[Supplied records — start]

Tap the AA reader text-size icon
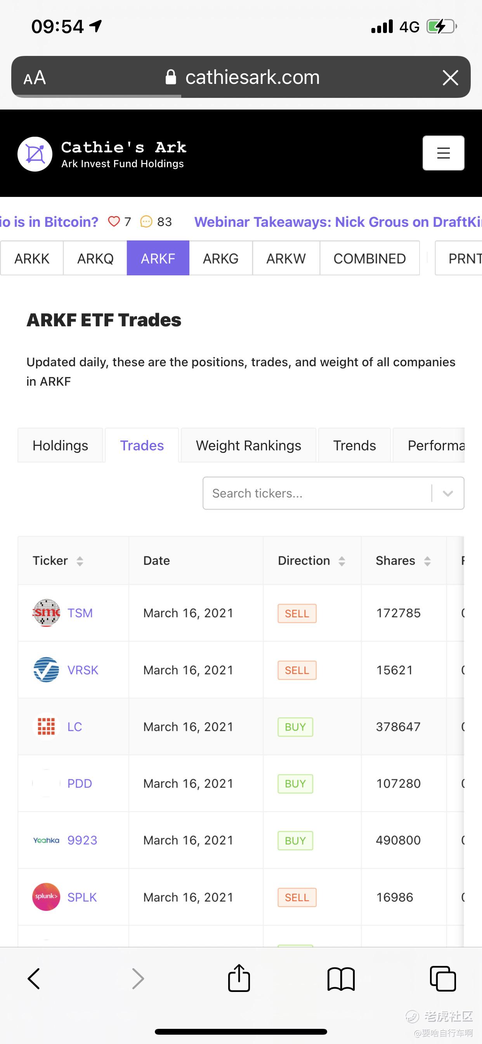click(35, 77)
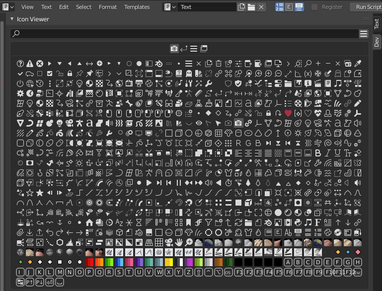Image resolution: width=382 pixels, height=291 pixels.
Task: Click the Run Script button
Action: pos(368,7)
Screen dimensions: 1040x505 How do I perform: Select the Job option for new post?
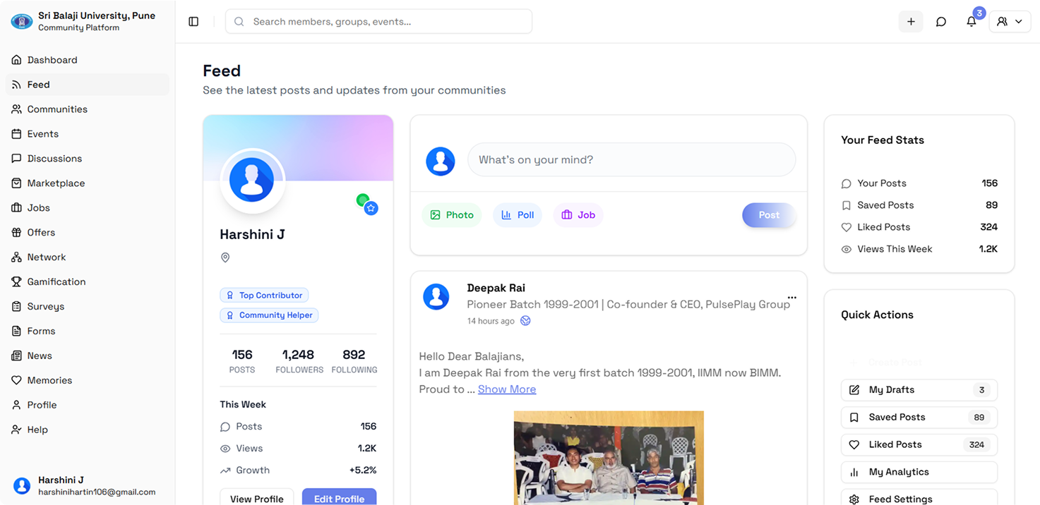coord(578,215)
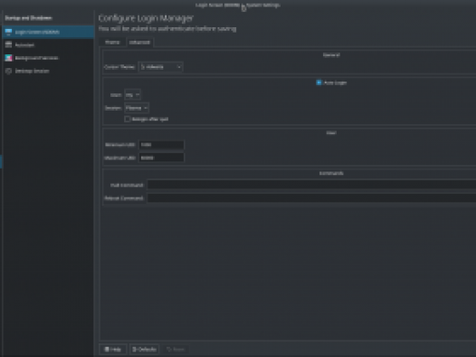This screenshot has width=476, height=357.
Task: Open the Desktop Session module icon
Action: pyautogui.click(x=8, y=71)
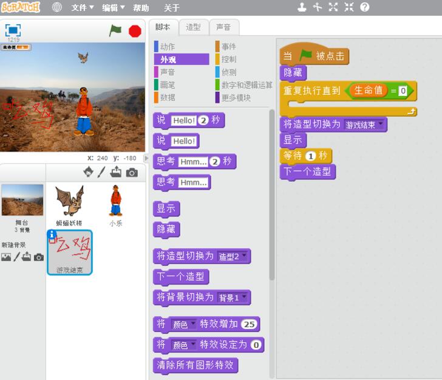Click the block help question-mark icon

[x=364, y=7]
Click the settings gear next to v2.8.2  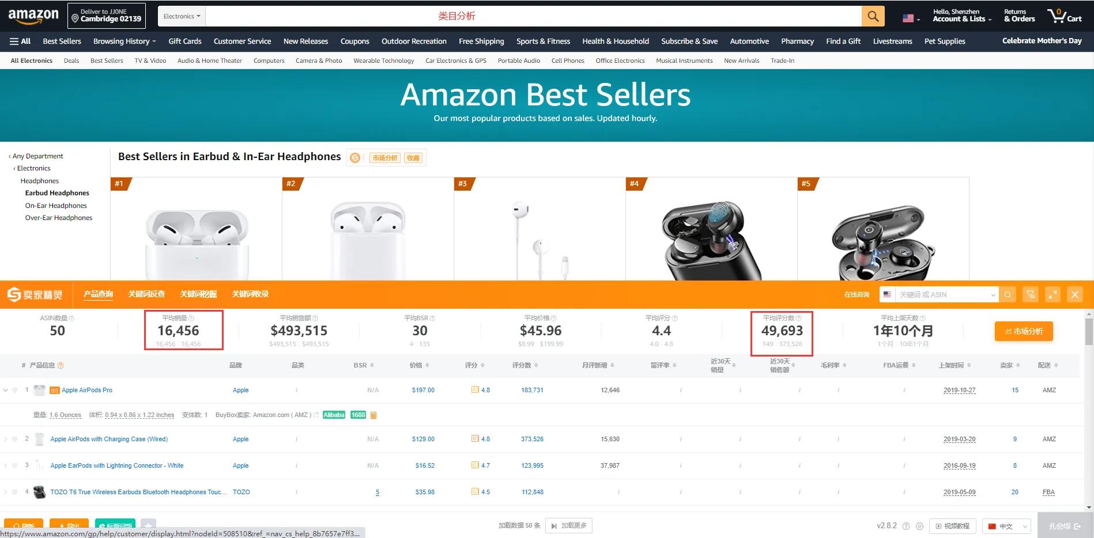point(919,526)
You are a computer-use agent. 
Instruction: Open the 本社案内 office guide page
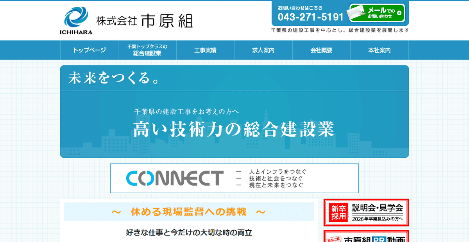pos(379,50)
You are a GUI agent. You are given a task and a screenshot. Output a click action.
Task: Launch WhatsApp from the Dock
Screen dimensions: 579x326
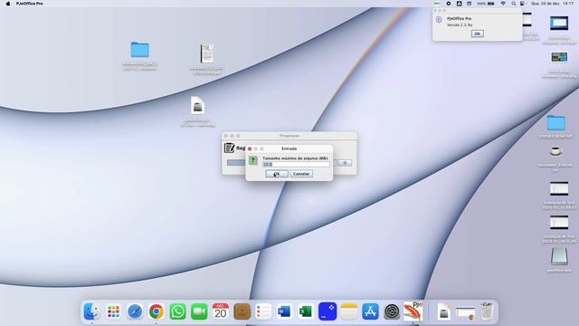[177, 312]
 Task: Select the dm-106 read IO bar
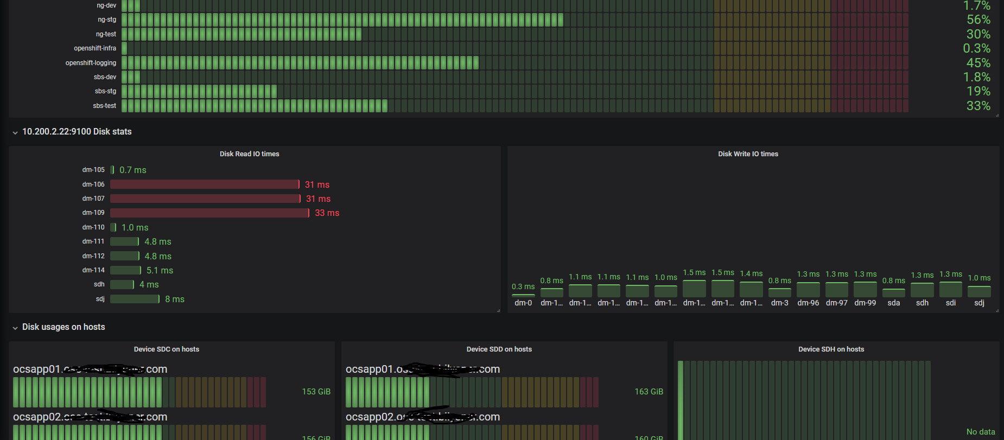[x=205, y=184]
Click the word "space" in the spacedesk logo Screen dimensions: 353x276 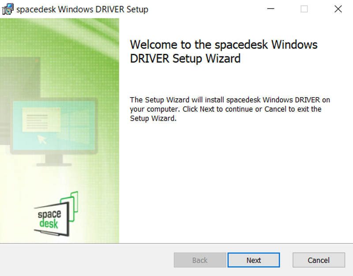point(49,215)
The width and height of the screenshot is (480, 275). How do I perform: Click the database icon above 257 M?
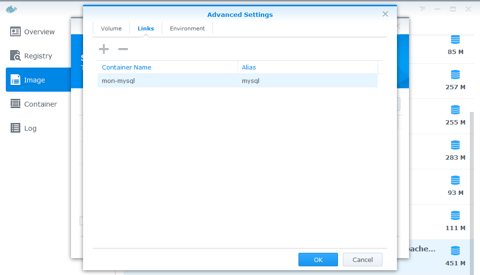click(455, 75)
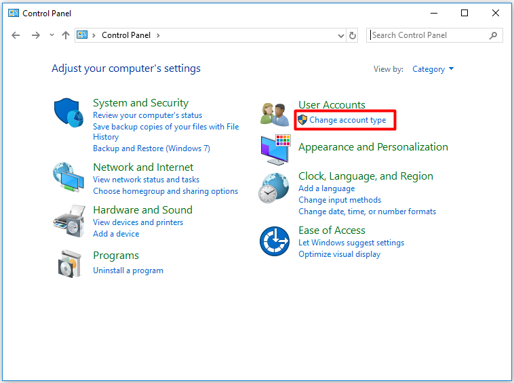Expand the recent locations chevron
The height and width of the screenshot is (383, 514).
pyautogui.click(x=52, y=35)
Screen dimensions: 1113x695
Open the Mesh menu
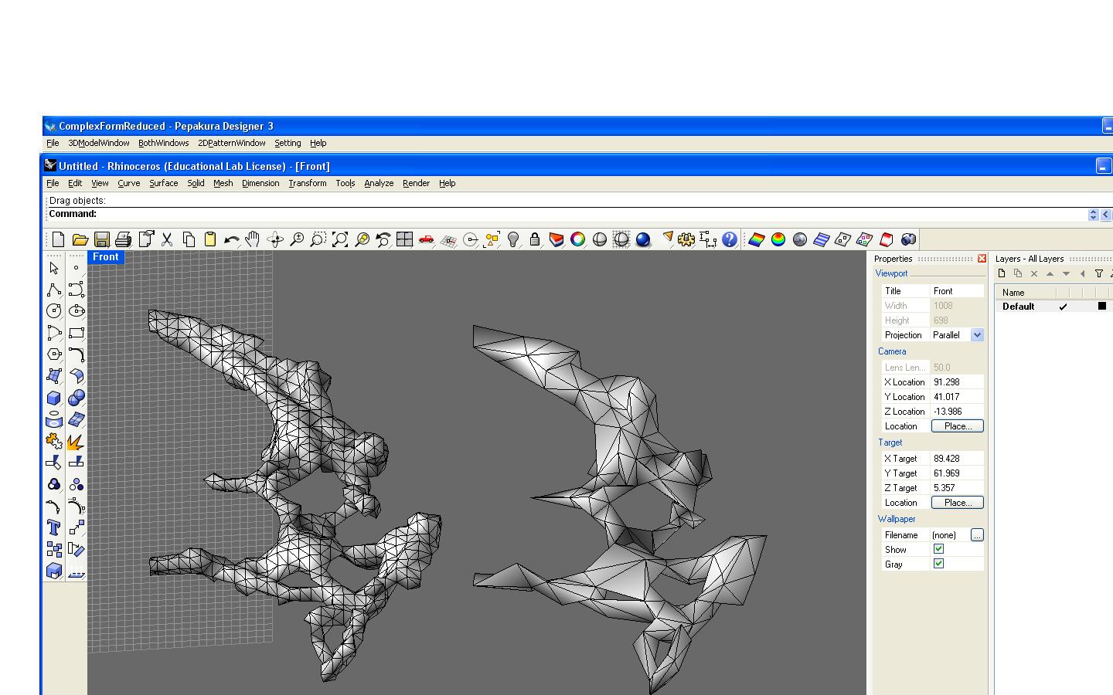click(223, 183)
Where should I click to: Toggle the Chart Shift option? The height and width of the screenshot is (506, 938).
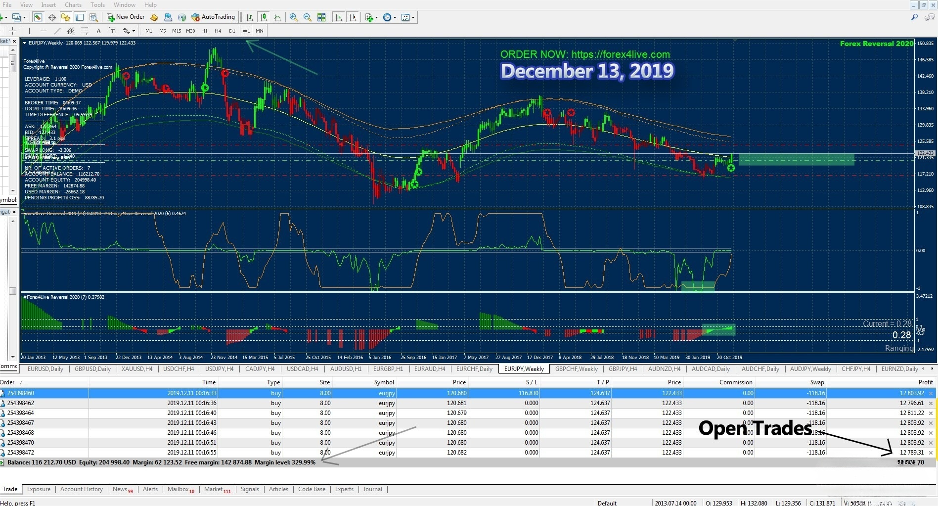[x=353, y=17]
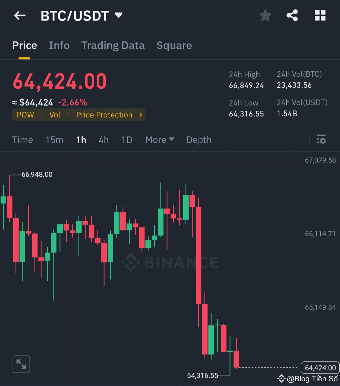This screenshot has width=340, height=386.
Task: Open the chart indicator settings icon
Action: click(321, 140)
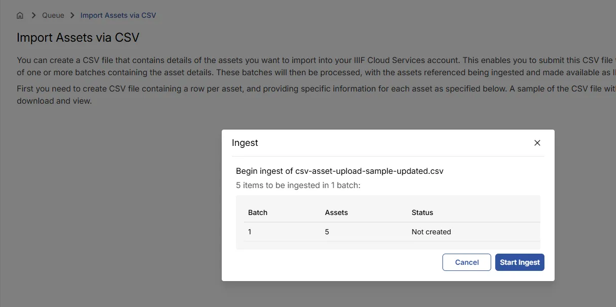The width and height of the screenshot is (616, 307).
Task: Click the chevron between Queue and Import Assets
Action: (x=71, y=15)
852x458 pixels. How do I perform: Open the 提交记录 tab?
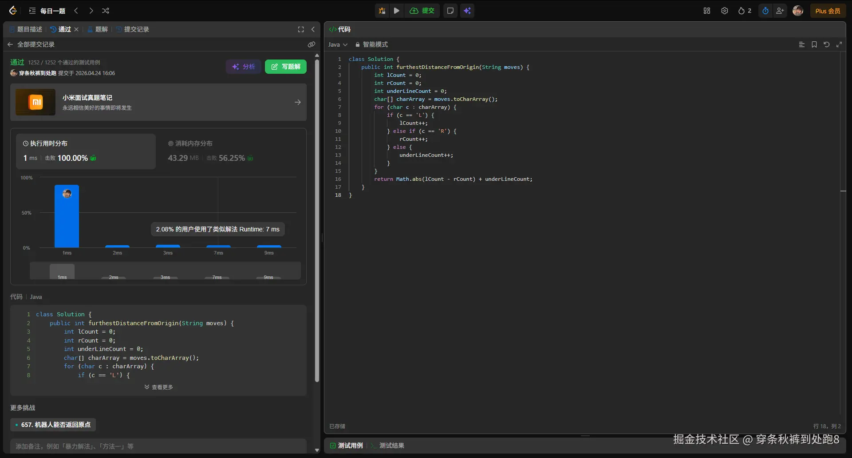coord(133,29)
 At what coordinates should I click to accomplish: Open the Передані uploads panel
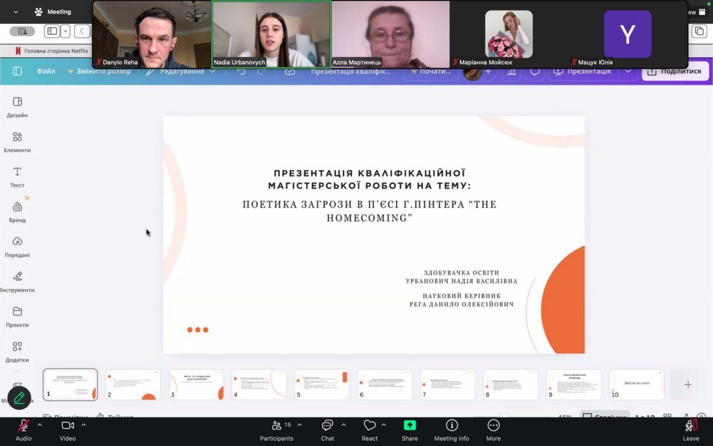[x=17, y=246]
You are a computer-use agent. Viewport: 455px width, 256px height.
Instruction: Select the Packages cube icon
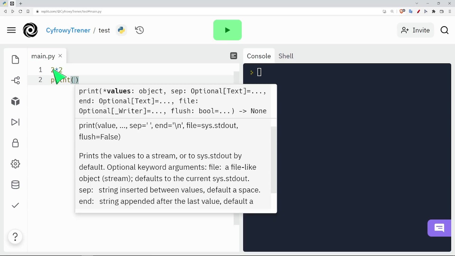coord(15,101)
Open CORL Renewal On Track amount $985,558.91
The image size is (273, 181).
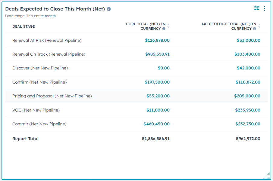coord(157,54)
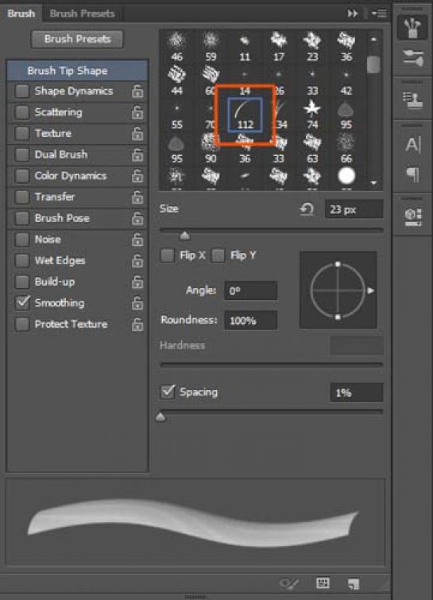The height and width of the screenshot is (600, 433).
Task: Enable the Flip X checkbox
Action: [167, 255]
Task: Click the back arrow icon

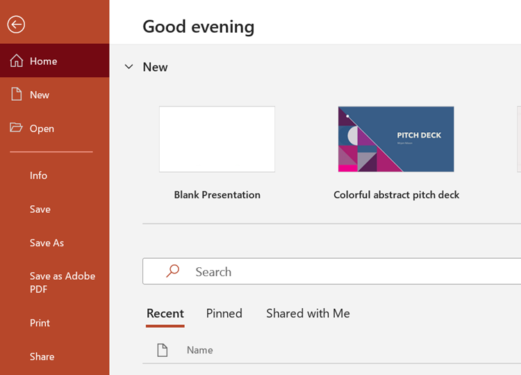Action: coord(16,24)
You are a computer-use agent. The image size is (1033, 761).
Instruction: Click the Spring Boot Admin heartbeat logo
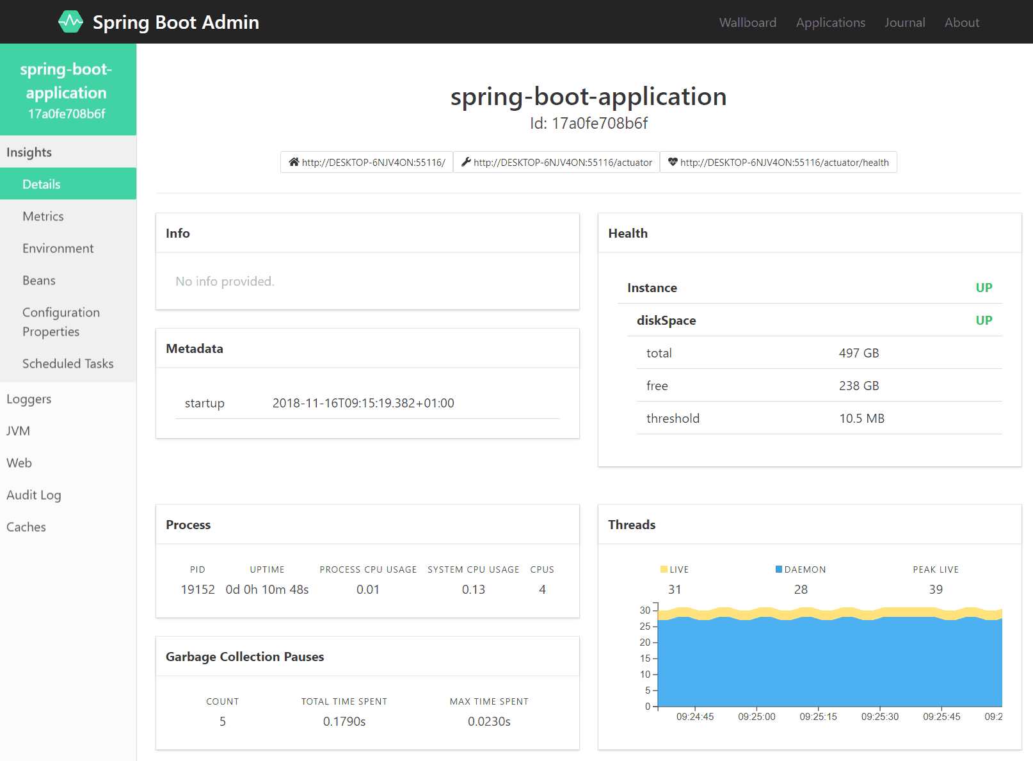[70, 22]
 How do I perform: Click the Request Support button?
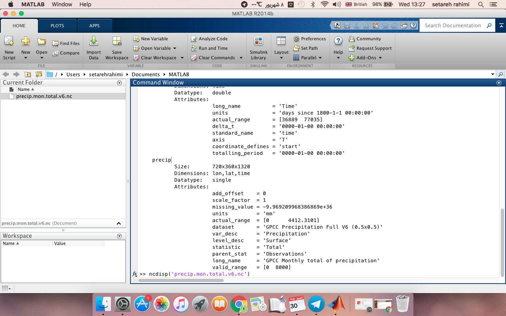[x=370, y=48]
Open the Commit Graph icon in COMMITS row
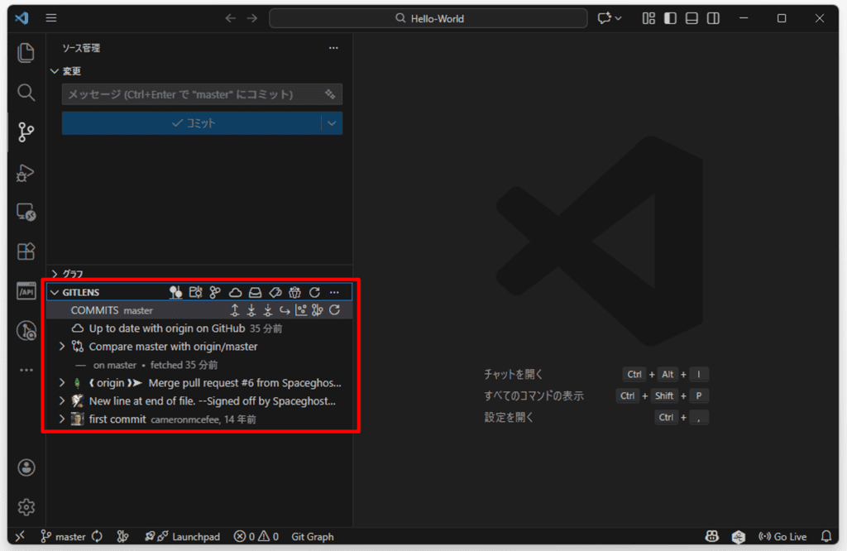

[Supplied records — finish]

▸ **Exercise**:
Begin with the line containing "You are a computer-use agent. Viewport: 455px" and end with the last line of the material above; return exactly those lines, both ends included, and omit all pictures.

▸ **The completed task**:
You are a computer-use agent. Viewport: 455px width, 256px height.
Instruction: Select the Packages cube icon
coord(15,101)
Open CORL Renewal On Track amount $985,558.91
The image size is (273, 181).
coord(157,54)
The height and width of the screenshot is (600, 433).
Task: Enable the Flip X checkbox
Action: [167, 255]
Task: Click the back arrow icon

Action: coord(16,24)
You are a computer-use agent. The image size is (1033, 761).
Instruction: Click the Spring Boot Admin heartbeat logo
[70, 22]
 How do I perform: Click the Request Support button?
[x=370, y=48]
Open the Commit Graph icon in COMMITS row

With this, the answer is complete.